SPOP drives AR-V7-mediated ARPI resistance in prostate cancer
Presenter: Joanina Gicobi, BS;PhD Session: Molecular Targeted Therapy Time: 4/20/2026 2:00:00 PM → 4/20/2026 5:00:00 PM
Authors
Joanina K. Gicobi 1 , Susanna M. Gregory 2 , Nicole A. Becker 2 , Elizabeth A. Bering 2 , Jacob J. Orme 1 1 Medical Oncology, Mayo Clinic, Rochester, MN, 2 Biochemistry and Molecular Biology, Mayo Clinic, Rochester, MN
Abstract
Approximately 288,000 men are diagnosed with prostate cancer (PCa) in the United States each year, with cases expected to double by 2040. While metastatic PCa can be treated with androgen deprivation therapy (ADT) and AR pathway inhibitors (ARPI), it inevitably develops into treatment resistant, lethal disease. The most common ARPI resistance mechanism in PCa is the expression of AR splice variant AR-V7 that lacks the ligand binding domain and is constitutively active. Patients with PCa expressing AR-V7 experience inferior overall survival. Speckle-type POZ protein (SPOP) is an adaptor protein of the Cullin3-based E3 ubiquitin ligase that facilitates both degradative and non-degradative polyubiquitination of targets such as AR. Loss-of-function SPOP mutations occur in approximately 10-15% of prostate cancers , and SPOP -mutant PCa is a unique subtype that has been shown to be exquisitely sensitive to ADT and ARPI treatment. This sensitivity is mediated in part by increased androgen availability via upregulation of hydroxysteroid 17-beta dehydrogenase 4 (HSD17B4) and related steroid synthesis pathways, reduced AR degradation, and enhanced AR cofactor activity.
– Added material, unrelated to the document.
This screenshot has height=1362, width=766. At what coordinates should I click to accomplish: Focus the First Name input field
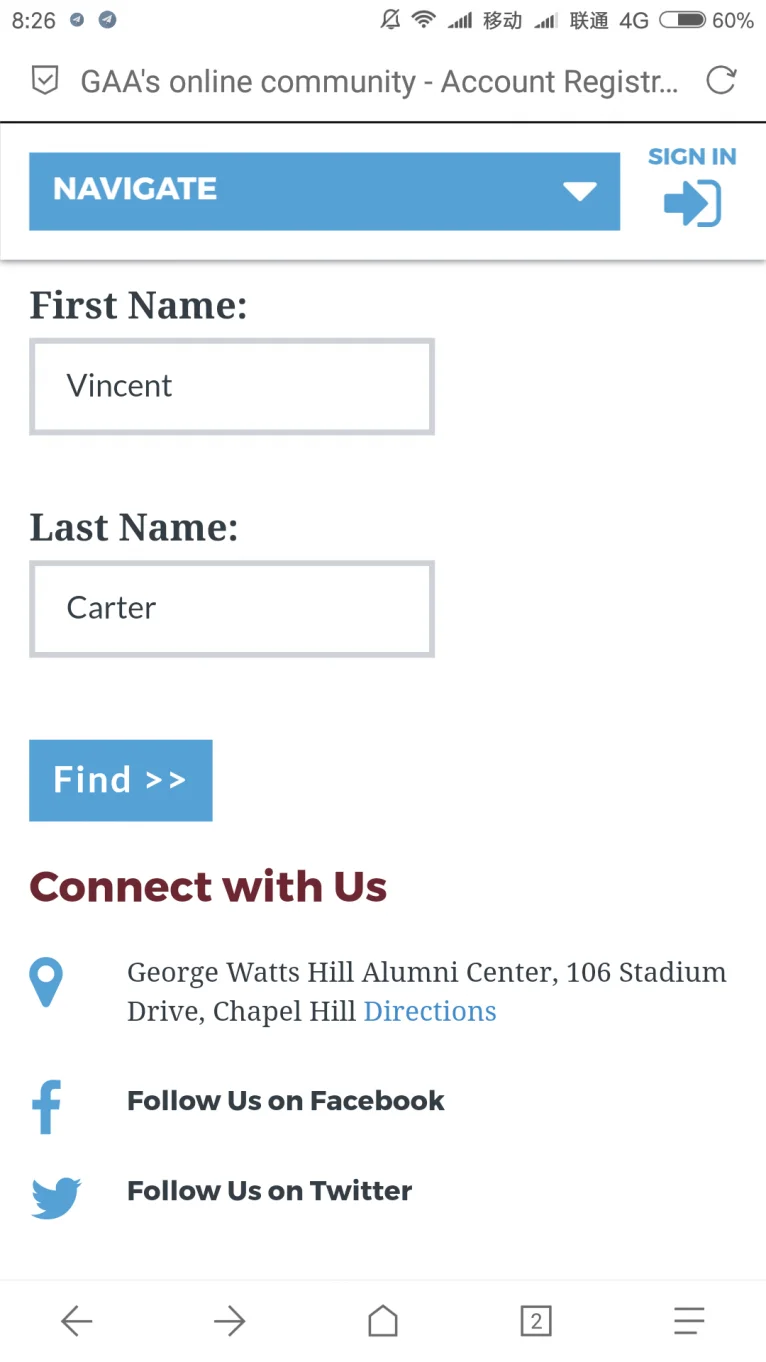[232, 387]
The remarkable efficacy of ARPI in ADT-resistant SPOP -mutant prostate cancer is not well understood.We hypothesized a novel mechanism by which wild-type SPOP promotes AR-V7-mediated resistance to ARPI in PCa. This mechanism may explain the exceptional ARPI sensitivity of SPOP -mutant PCa, distinct from its susceptibility to ADT. We further proposed that clinical SPOP inhibition may broaden this enhanced ARPI susceptibility to the 85-90% of PCa expressing wild-type SPOP.Our results show that SPOP drives ARPI resistance in prostate cancer that can be reversed by SPOP inhibitor. Bulk RNA sequencing showed that SPOP inhibitor targets spliceosome machinery and more importantly, abrogated AR-V7 expression both at transcriptional and protein level. Further investigation revealed that wild-type SPOP ubiquitinates spliceosome regulator SFPQ, promoting AR-V7 alternative splicing and ARPI resistance. While SPOP loss is pathogenic in PCa, leveraging the weakness conferred by SPOP mutation in the 85% of patients with SPOP-wild type provides an innovative strategy to sensitize ARPI resistant disease to standard of care treatment and save lives.
Disclosure
J. K. Gicobi, None.. S. M. Gregory, None.. N. A. Becker, None.. E. A. Bering, None.. J. J. Orme, None.